A fabricante diversifica fornecedores após choques de oferta na commodity.
A Nestlé ampliou suas compras de cacau no Brasil com o objetivo de diversificar seu abastecimento após choques de oferta levarem as cotações da commodity a patamares recordes. O CEO Philipp Navratil confirmou a medida no dia 11 de setembro à Reuters, durante entrevista na unidade de Caçapava, em São Paulo, a maior fábrica do chocolate KitKat no mundo.
A fabricante suíça estabeleceu parcerias com centenas de fazendas brasileiras para compartilhar informações sobre agricultura regenerativa. O foco é aumentar a produtividade e reduzir o uso de fertilizantes convencionais, cujos custos subiram com o conflito no Oriente Médio.
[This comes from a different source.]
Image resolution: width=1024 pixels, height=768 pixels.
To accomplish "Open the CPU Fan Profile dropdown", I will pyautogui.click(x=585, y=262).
O Brasil foi um dos maiores fornecedores globais nos anos 1970, antes do avanço da vassoura de bruxa. Como os cacaueiros levam até cinco anos para atingir a capacidade plena, as mudanças globais demandam tempo. O governo brasileiro projeta que a safra local dobre em cinco anos e atinja cerca de 400 mil toneladas métricas, enquanto a Costa do Marfim lidera com cerca de 2 milhões de toneladas e Gana e Equador produzem mais de 600 mil toneladas anuais cada.